(Beginning of TEXT EXCERPT)
Designing Digital Learning Experiences (2021-2022)

The 2021-2022 Digital Learning Design Working Group supported faculty in developing innovative learning experiences for their students.

Funded by the Academic Technology Advisory Board, the working group brought together eight faculty from a variety of disciplines for 10 working sessions over the course the year.

Participants spent the fall designing and testing their projects before implementing them in their spring courses. The spring semester sessions provided time for group members to reflect on what they were learning from seeing their projects in action.

Image of people on Zoom, 2x8 grid

Participants

  • Amey Victory Atkins-Jones, Theology and AADS
  • Kyrah Daniels, Art, Art History, and Film, AADS
  • Jonathan Krones, Engineering
  • Yajun Mo, History
  • Laura O’Dwyer, Education
  • Heather Olins, Biology
  • Dennis Shirley, Education
  • Njoke Thomas, Management & Organization, CSOM

Selected Project Descriptions

Njoke Thomas

Prof. Thomas wanted to offer undergraduate students an insider experience of how an organization’s design and structure evolves over time and in response to environmental changes. She designed a group simulation assignment that in which students had to build and run a fictional company using an online game called The Founder. For more about Prof. Thomas’s project see the following case study: Using Simulations to Teach Organizational Behavior.

Amey Victory Atkins-Jones

Prof. Atkins-Jones wanted to give students in her African and African Diaspora Studies Senior Seminar a chance to explore and document an artistic, embodied practice in their own lives. She designed a documentary film project that had students document one practiced in their lives throughout the semester and then work in a group to theorize the relationships between their intellectual and creative pursuits using what they learned in the course.
(End of TEXT EXCERPT)
(Beginning of SUPPLIED MATERIAL)
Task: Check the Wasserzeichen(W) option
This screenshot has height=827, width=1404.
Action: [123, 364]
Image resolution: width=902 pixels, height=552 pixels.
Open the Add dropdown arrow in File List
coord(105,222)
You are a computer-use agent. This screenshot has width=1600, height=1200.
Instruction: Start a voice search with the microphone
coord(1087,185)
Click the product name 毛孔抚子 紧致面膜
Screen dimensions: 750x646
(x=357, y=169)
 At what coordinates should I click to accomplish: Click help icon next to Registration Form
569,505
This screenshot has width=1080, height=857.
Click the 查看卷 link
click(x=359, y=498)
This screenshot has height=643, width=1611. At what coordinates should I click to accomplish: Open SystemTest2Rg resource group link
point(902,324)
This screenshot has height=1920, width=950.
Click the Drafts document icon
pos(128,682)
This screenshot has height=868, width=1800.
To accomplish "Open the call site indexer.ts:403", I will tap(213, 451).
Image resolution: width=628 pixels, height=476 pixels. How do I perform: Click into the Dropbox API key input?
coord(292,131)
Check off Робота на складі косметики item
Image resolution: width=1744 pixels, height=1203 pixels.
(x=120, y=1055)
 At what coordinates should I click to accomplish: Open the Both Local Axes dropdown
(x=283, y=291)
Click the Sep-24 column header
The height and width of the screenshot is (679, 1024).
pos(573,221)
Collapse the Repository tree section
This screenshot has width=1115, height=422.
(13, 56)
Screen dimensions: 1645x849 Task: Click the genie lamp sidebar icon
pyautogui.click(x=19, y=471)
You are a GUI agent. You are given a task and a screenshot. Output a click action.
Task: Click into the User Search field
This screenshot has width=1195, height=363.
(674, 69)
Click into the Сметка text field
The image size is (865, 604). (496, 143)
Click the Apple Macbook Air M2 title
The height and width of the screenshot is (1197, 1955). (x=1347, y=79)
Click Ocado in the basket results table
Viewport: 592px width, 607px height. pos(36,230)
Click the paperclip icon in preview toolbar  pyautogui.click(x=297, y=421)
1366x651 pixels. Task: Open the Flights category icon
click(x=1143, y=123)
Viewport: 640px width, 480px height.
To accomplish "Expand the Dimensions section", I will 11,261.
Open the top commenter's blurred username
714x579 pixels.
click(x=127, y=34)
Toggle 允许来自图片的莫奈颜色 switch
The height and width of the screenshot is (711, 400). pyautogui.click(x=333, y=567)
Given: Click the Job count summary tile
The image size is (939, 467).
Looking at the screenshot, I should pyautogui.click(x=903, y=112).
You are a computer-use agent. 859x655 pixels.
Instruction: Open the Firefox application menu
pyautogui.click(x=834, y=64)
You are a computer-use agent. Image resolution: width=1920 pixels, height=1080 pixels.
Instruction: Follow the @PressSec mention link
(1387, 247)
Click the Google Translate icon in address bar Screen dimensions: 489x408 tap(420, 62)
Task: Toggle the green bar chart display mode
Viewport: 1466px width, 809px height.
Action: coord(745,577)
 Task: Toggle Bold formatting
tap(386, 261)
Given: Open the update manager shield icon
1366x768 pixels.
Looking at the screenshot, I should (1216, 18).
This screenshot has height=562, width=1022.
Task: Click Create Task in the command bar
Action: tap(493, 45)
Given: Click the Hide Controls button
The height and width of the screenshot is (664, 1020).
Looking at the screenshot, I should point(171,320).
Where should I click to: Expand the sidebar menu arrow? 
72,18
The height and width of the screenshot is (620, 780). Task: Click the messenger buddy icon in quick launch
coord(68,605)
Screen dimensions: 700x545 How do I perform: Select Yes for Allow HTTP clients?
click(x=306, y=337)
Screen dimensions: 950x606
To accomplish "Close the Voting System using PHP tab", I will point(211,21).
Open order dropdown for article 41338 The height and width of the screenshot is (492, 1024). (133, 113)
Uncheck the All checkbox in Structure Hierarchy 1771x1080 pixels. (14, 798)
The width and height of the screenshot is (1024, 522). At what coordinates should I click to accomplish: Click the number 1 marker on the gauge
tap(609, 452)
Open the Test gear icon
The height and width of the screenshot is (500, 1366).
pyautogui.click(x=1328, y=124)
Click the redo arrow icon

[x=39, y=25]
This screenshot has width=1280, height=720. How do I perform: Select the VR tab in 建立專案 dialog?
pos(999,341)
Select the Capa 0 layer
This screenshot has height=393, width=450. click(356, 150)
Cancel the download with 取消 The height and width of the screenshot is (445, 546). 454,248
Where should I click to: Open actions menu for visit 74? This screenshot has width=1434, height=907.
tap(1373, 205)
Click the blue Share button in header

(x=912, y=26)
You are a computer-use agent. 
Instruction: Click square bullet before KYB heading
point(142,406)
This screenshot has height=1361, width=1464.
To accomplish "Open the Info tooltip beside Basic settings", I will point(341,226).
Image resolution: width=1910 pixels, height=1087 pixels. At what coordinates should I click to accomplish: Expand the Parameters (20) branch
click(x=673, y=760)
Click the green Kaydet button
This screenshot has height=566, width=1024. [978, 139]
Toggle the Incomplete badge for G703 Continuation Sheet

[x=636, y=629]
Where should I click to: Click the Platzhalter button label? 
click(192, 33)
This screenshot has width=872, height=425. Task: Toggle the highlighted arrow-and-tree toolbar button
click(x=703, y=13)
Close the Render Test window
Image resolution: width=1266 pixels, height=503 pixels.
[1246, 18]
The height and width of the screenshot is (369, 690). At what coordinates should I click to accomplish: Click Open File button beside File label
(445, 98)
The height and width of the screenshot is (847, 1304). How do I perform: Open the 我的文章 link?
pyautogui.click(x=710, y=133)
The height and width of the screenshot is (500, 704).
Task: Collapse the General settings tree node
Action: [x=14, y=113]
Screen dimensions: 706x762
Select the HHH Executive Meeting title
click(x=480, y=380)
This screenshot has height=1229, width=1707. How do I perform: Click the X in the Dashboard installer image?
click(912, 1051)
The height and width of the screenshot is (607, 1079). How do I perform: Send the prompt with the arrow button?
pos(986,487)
(End of SUPPLIED MATERIAL)
Pick up the page on the Digital Learning Design Working Group where it stops, after the description of Prof. Atkins-Jones's project. The data is unrelated to the page on the Digital Learning Design Working Group.

**RESPONSE TO THIS EXERCISE:**
View Sample Video Project

Heather Olins: AR for Deep Sea Biology

Prof. Heather Olins (Biology) found that her students’ ability to observe or interact with deep sea creatures was typically limited to passively looking at photographs or watching video footage. She felt that students needed to analyze the connections between form, function, and the environment with interactive models in the online space. In her project, she develop augmented reality 3D models of species that students could interact using an iPad.

Kyra Daniels: AR for Art History

Professor Kyrah Daniels (Art, Art History, and Film Department) had a similar challenge as Heather Olins: In order to help students fully explore the connections between form, function, and the environment in art history, she created a 3D environment for them to interact with course content, in this case African & African Diaspora masks in the content of voodoo rituals.

Example Student AR Project

Dennis Shirley: Collaborative Annotation for Deepening Engagement

In his graduate online course in the Lynch School, Prof. Shirley found it challenging to provide students a high level of interaction around rich academic content without requiring too much writing (either for them or him). It was important that they have rewarding interactions both with each other and the ideas covered in the course, so he experimented with using the Feedback Fruits text annotation tool to help student both practice close and connect with each other in the process.